Ramsay has been a professor in the Modern Languages department at Linfield since 1990. She specializes in theoretical linguistics and is the co-director of Linfield’s Language in Motion program, which promotes language and culture in McMinnville schools.

Ramsay stressed the importance of training before studying abroad.

Students must be ready to confront cultural difference without hesitation or ignorance. The goal is to create “citizens of the world.”

Textbooks are not helpful because they only discuss objective culture, the obvious, visual aspects of the culture. Students must also be aware of subjective culture, the less evident, and psychological traits that characterize a group.

As Ramsay plainly stated, the road to cultural proficiency is not easy, but “intercultural competence is essential.”

Respecting a culture is not enough and identifying similarities is not enough. To be culturally proficient, differences must be acknowledged and embraced.

“We need to be trained to understand intercultural competence–how it develops, how to guide learners to acquire it,” Ramsay said.

The Intercultural Development Inventory was designed to measure intercultural competence. The test should ideally be taken before and after a study abroad session to gauge change in cultural understanding.

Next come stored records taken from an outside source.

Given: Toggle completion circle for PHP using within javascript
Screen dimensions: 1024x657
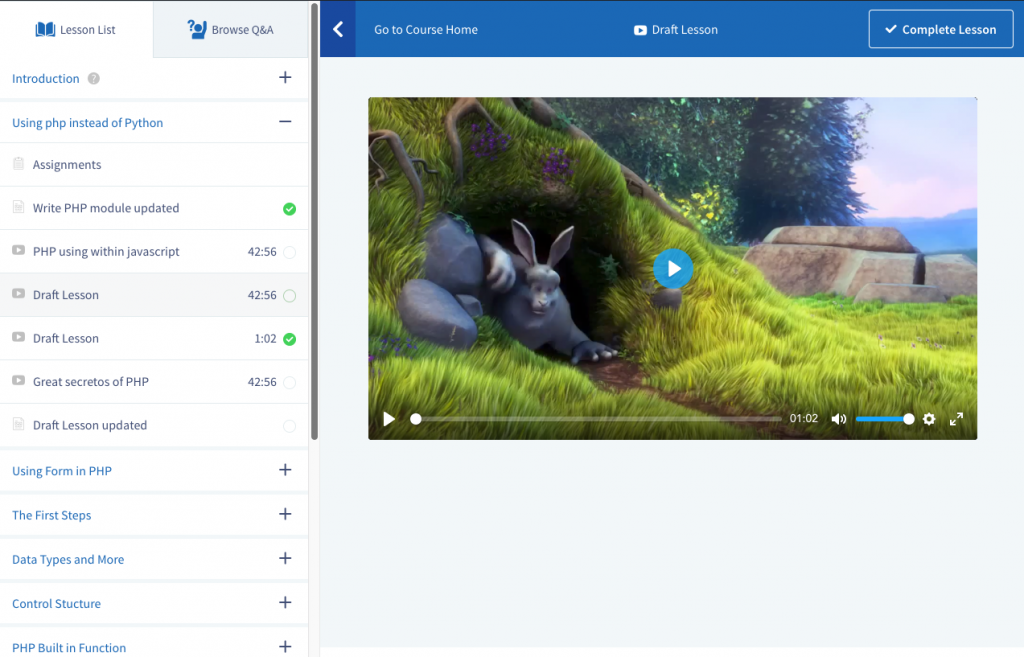Looking at the screenshot, I should click(x=290, y=252).
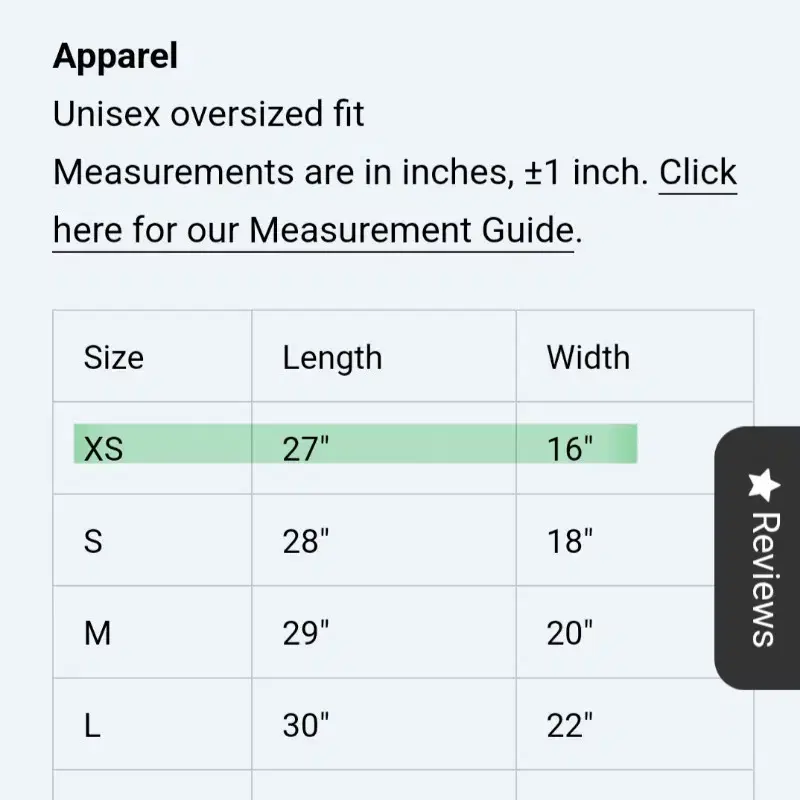Screen dimensions: 800x800
Task: Click the L length value 30"
Action: coord(306,725)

Cultural competency and cultural knowledge are not equal.

“What she says is completely true. Students overestimate how culturally competent they are,” agreed senior Spanish major Jory Gibson.

The ways we deal with differences are “promoted or inhibited by our experiences,” Ramsay said. The truth is that, “Ours is just one organizational reality among many.”

After listening to the speech, sophomore Giselle Naranjo-Cruz reflected on the importance of welcoming differences and integrating them into personal conceptions of the world.

This is not only true for students. People with sensitivity to differences are increasingly in demand in the workplace as well.

“This pluralistic society has made culture a key factor in that college graduates are expected to be prepared to interact with people from diverse cultural backgrounds,” Ramsey said.

However, students cannot be forced to develop cultural proficiency skills. As Ramsay said, the student who does the best shows an “intent or willingness to know or learn more.”

Those who want to become culturally confident, especially study abroad students, must have the full weight of the curriculum supporting them.

She emphasized that teaching should be culturally non-specific and address the needs of all cultures.

“The desired abilities should not be restricted to ethnic or national difference, but rather to any type of difference: gender, sexual orientation, level of physical abilities, religion, age, or class,” Ramsey said.